Reportedly, Plath began writing the book in 1961 after being awarded the Eugene F. Saxton Fellowship. It was a rather prestigious grant attached to publishers Harper & Row, and it gave Plath the freedom to work furiously at her literary endeavors.
She was no stranger to awards. Plath went to Smith, where she edited The Smith Review, and won a position as a guest editor at Mademoiselle magazine. She even won a grant to attend Cambridge, and traveled around Europe when classes weren't in session.
So, after spending many months of working on her first (and what would be only) novel, Sylvia Plath sent a copy to Harper & Row, the benefactors of her Fellowship.
They hated it. They deemed the book "disappointing, juvenile and overwrought," and pulled her Fellowship.

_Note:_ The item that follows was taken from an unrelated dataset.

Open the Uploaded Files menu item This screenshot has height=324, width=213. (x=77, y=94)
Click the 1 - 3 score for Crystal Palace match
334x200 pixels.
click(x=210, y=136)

Still determined to succeed, Plath submitted it to a different publishing house -- this time, under a pen name. The response? Another harsh rejection. The editor who read her work commented "there certainly isn't enough genuine talent for us to take notice."
Plath quickly responded, this time with the revelation of her real name. "I have now re-read --or rather read more thoroughly-- [the manuscript] with the knowledge that it is by Sylvia Plath which has added considerably to its interest," the editor wrote. "But it still is not much of a novel...there is no viewpoint." Of the plot itself, the editor wrote that "one feels simply that Miss Plath is writing of them because [these] things did happen to her and the incidents are in themselves good for a story, but throw them together and they don't necessarily add up to a novel."
Harsh...and stupid. The novel that Plath wrote was, of course, The Bell Jar. Today it is considered a classic, and it's been indelibly ingrained into popular culture as a representation of depression, suicide and teen angst, among other themes that deal in femininity and the pressures of having potential. It's still selling on Amazon to this day, and it's required reading in many high schools and institutes of higher learning. Plath's own sad story is hopelessly entangled with the book, of course...she died by her own hand very shortly after it was first published. Since The Bell Jar is about suicide, the parallels are inescapable. But Plath's voice lives on in the book, and it happens to be one of my very favorites.
Many brilliant minds struggle with emotions; genius and raw feeling do not make for happy bedfellows. Sylvia Plath worked in the fiction trenches and battled depression the best way she knew how: by writing about it. In the end, she couldn't overcome her own demons...but lucky for the rest of us, she managed to put them down on paper quite beautifully before she left. She weathered harsh rejection and suffered staggering defeats, and even after she died she was still winning awards for her brilliant work.